TBC eliminates mandrel problems, once I tried it I haven't used a mandrel again.  (I still consider myself a beginner at wood lathes and hand turning stuff, so take what I say under consideration as such, but I have a good deal of metal lathe experience on small metal lathes)


----------



## trapper (Dec 24, 2012)

I agree with the comments of tailstock alignment. However, are the bearings true in the live centre using too much pressure by advancing the tailstock to tightly can flatspot the bearings this will cause oscillating and vibration (whip) of the mandrel stick. Also make sure the dimple on the end of the mandrel is clean and or the tip of the revolving centre is also clean.
Finally, I'd check bearing wear in the headstock. Id be surprised if it is abearing problem as I'm guessing your lathe is fairly new. One totally final thought is the sleeve of the quill clean... if not so this could cause the taper of the centre not to sit true


----------



## John Den (Dec 24, 2012)

I was plagued with this vibration, particularly using the skew, with the diagonal ripples that I coud ony sand away! Then I read , on this site, about the advantages of Turning Between Centres - bought myself a dead centre to drive the blank at the headstock end (I'd already got a live, revolving centre for the tailstock end).
All my vibration problems have disapeared and the skew is a joy to use!
Try it and see.
Regards,
John


----------



## George417 (Dec 24, 2012)

Is your mandrel a fixed length or adjustable? If it's fixed length I suggest
you get rid of it and get you an adjustable.
The fixed length has a tendency to flex, or start turning between centers
I have started to make bushings that allow me to turn between centers and it works great.


----------



## its_virgil (Dec 24, 2012)

I find it amusing that every time someone has a problem turning pens on a mandrel that the number one solution often turns to turning between centers. Now, don't get me wrong, I have nothing against turning between centers using the special TBC bushings or not. It is a great way to turn pens, but so is using a mandrel. I turn on a mandrel and have no problems with any of the issues that are often questioned. There is a solution to problems associated with turning on a mandrel. 

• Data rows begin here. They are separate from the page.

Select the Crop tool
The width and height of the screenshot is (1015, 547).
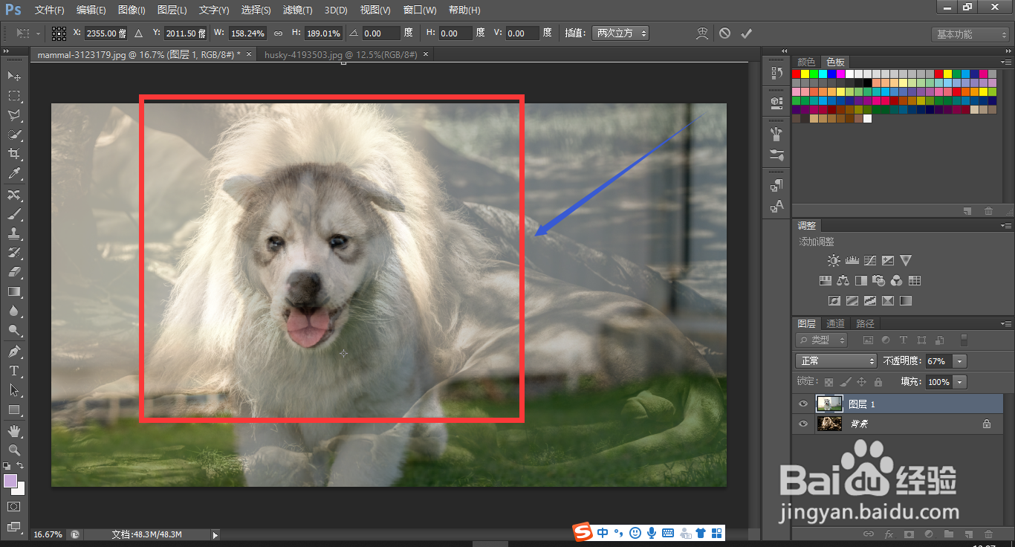coord(13,154)
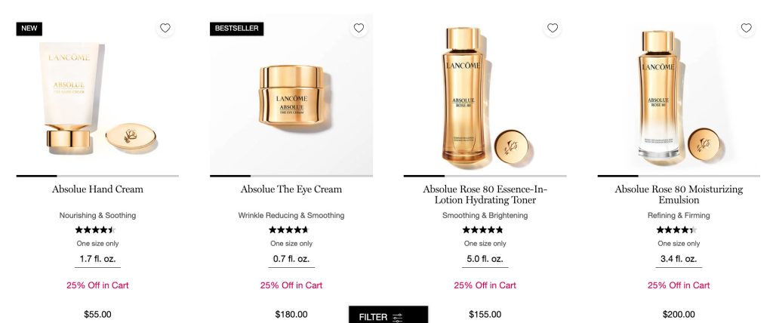Open Absolue Rose 80 Essence-In-Lotion Hydrating Toner link
Screen dimensions: 773x323
pos(485,195)
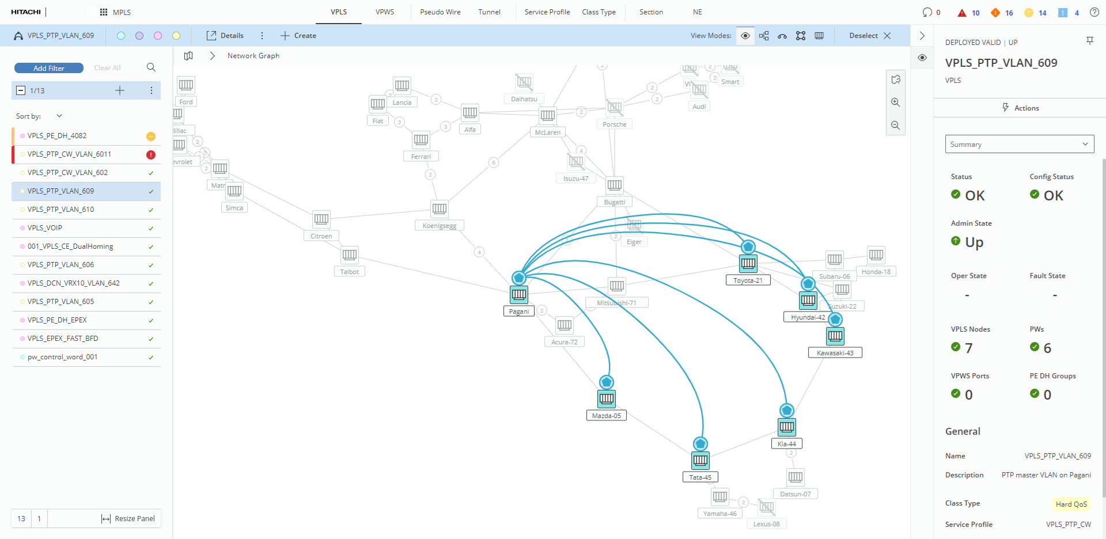Image resolution: width=1106 pixels, height=539 pixels.
Task: Click the search icon in filter panel
Action: click(x=151, y=67)
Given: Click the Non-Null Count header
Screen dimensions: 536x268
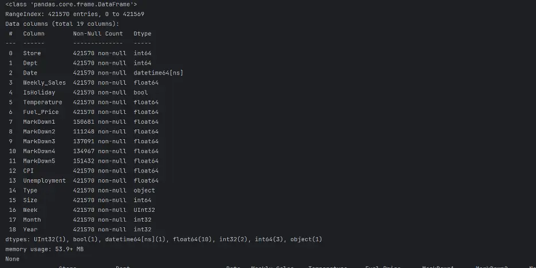Looking at the screenshot, I should pos(98,33).
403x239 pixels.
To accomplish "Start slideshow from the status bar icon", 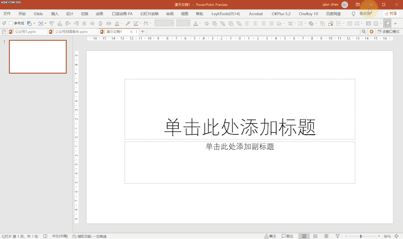I will (x=338, y=236).
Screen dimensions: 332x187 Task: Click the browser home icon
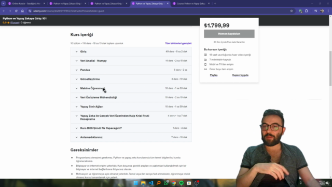[x=22, y=11]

Often out of round pen barrels get that way while sanding, not while turning. The grain on a pen barrel changes as the barrel spins. Sanding can remove more material on one side of the barrel than on another producing out of round pens. Try less pressure when sanding.

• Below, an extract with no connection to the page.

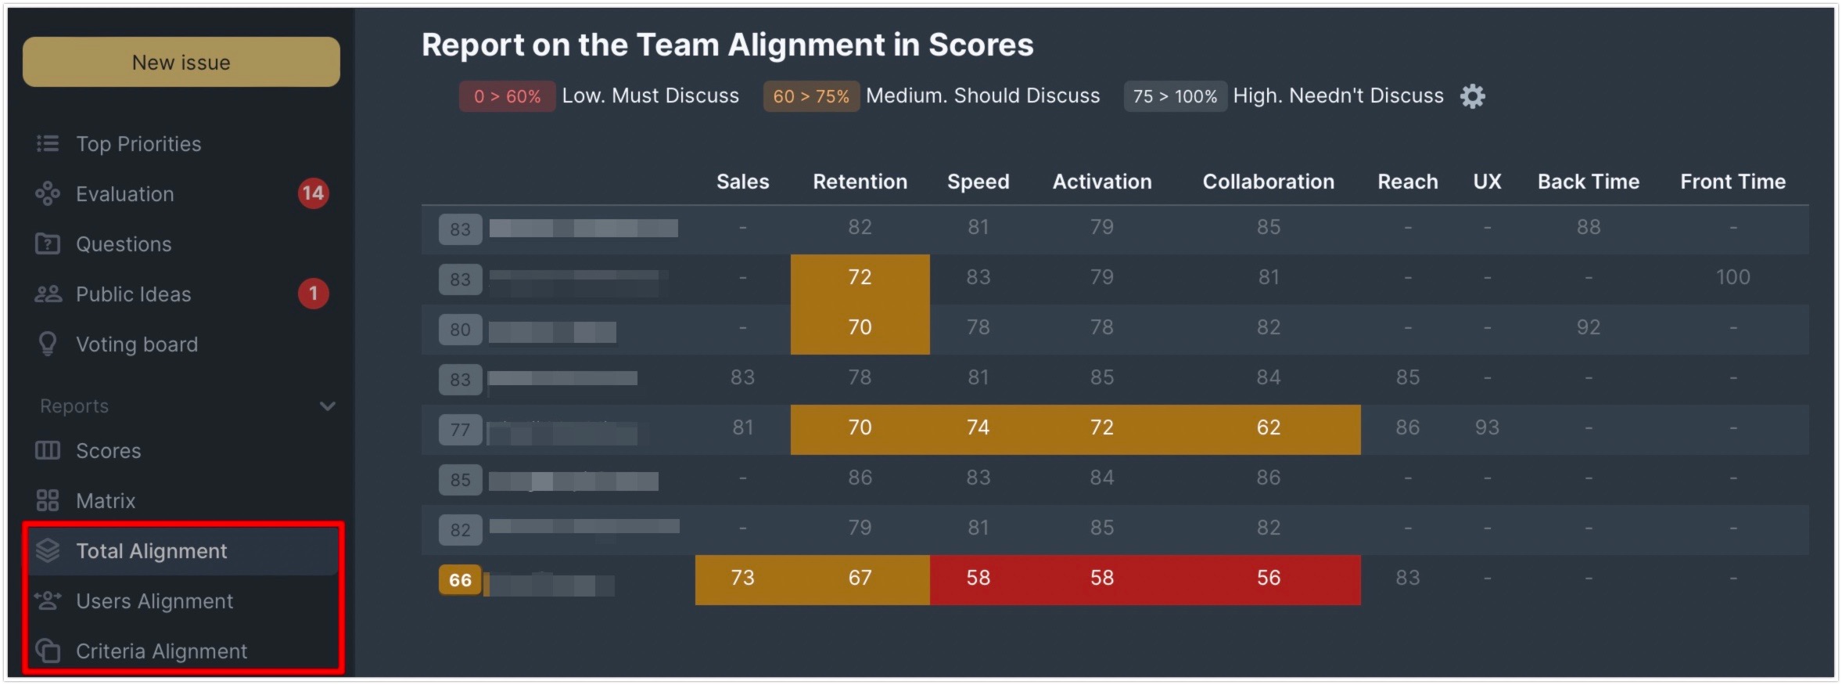Click the Users Alignment icon
Viewport: 1842px width, 685px height.
click(x=48, y=600)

Dull tools often cause chatter, vibration or the ridges. Dull tools require more (pushing) pressure which can flex the mandrel also. These problems can also occur from having too much distance between the tool rest and the pen blank.  Incorrect tool usage can also be problematic. Presenting the tools at the correct attitude and angle to the pen barrel will help them cut more efficiently. All of the classic solutions like alignment, tail stock pressure and brass nut pressure need to be addressed.  Having a 60 degree live center to fit the dimple on the end of the mandrel is also a plus. Using the stock live center that is supplied with several mini lathes is not satisfactory.

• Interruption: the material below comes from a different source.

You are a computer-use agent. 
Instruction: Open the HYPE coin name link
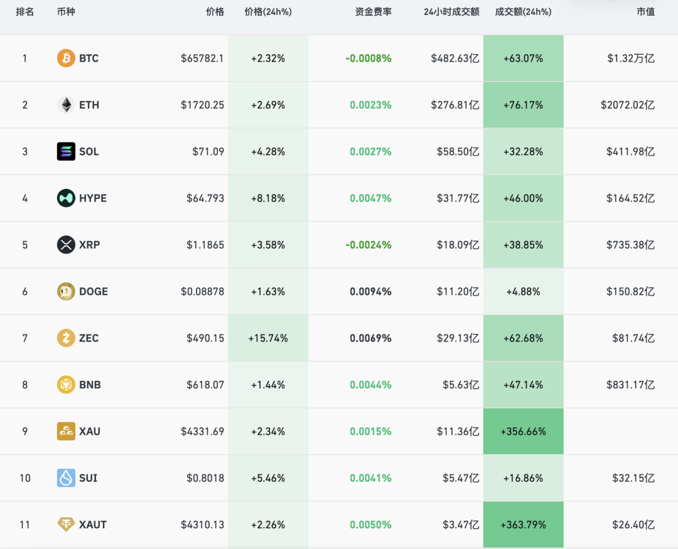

Turning between centers is successful, in my opinion, because just one blank is on the lathe. Get an adjustable mandrel and shorten it to turn one blank at a time. This will solve many problems due to less flex on the mandrel. For the pens I make most I have reamed the bushings so they will fit on the B mandrel which is stiffer due to its larger diameter. Shorter and stiffer make for a better mandrel and pen turning experience.
Merry Christmas to all and may the new year bring perfectly round pen barrels no matter how the problems are solved.
Do a good turn daily!
Don


----------



## Davej_07 (Dec 24, 2012)

I've found a problem with the bushings being out of round. I think the center hole is ever so slightly off. When I check the mandrel with no bushings there was no wobble, but the bushings were way off according to my dial gauge.
I've started turning with a caliper and I made a drive center from some scrap hardwood. So far it works great, just slows the process down due to one tube at a time.

Dave


----------



## Boz (Dec 24, 2012)

Again I want to welcome you to this site I am sure you will learn quite a bit.  When you bring the live stock to meet the mandrel does it flex at all?  If so your mandrel in either bent or not centered.  Take everything apart and clean the tapers and the mounts.  If it is still not meeting exactly straight try clocking the headstock and see if there is a position where they meet and there is no flex.  Not a perfect fix but will work.  Also do not over tighten the nut on the mandrel or drive the head stock in so tight that it flexes the rod.  I find that you should always tighten the nut on the mandrel after you have set the live stock.  
Now I am going to take a left turn on the previous suggestions.  How are you holding the skew?  If it is too flat you will get chatter.  Experiment with different angles to find what works for you.  I was getting annoying chatter on acrylic blanks then I started playing around with how I held the tool and started throwing long strings with a very smooth  resulting surface on the blank.  
Good luck.


----------



## its_virgil (Dec 24, 2012)

I once had a drawer in my tool chest that was full of "bent" mandrels. I purchased a Beall Collet chuck and use it to hold my mandrel and magically all of those bent mandrels became straight when placed in the Beall collet chuck. I found out that my tapers were not clean and the mandrels would wobble. So, Boz's advice is sound. Dirty tapers can cause problems. And, Davej_07 has good advice. Not all bushings are created equal, to specs or even concentric. I have had several sets that were useable. Bad bushings should be replaced by the vendor.
Do a good turn daily!
Don


----------



## JHinkson (Jan 4, 2013)

*mandrel vibration question*

Fellow penturners,
I am overwhelmed by the responses to my questions about vibration.  I've followed "firewhatfire"'s advice and ordered the PSI Live Mandrel Saver because it makes good sense to me.  If I still have a vibration problem, I'll do my turning between centers as suggested by several folks.  I didn't know exactly what that meant until I did some searching and found a nice YouTube video on the subject.

I'll report back when I've tried the mandrel saver.

Thanks so much for the great feedback

Jim


----------



## Dalepenkala (Jan 6, 2013)

Not much for me to add so Ill just say welcome to the IAP!


----------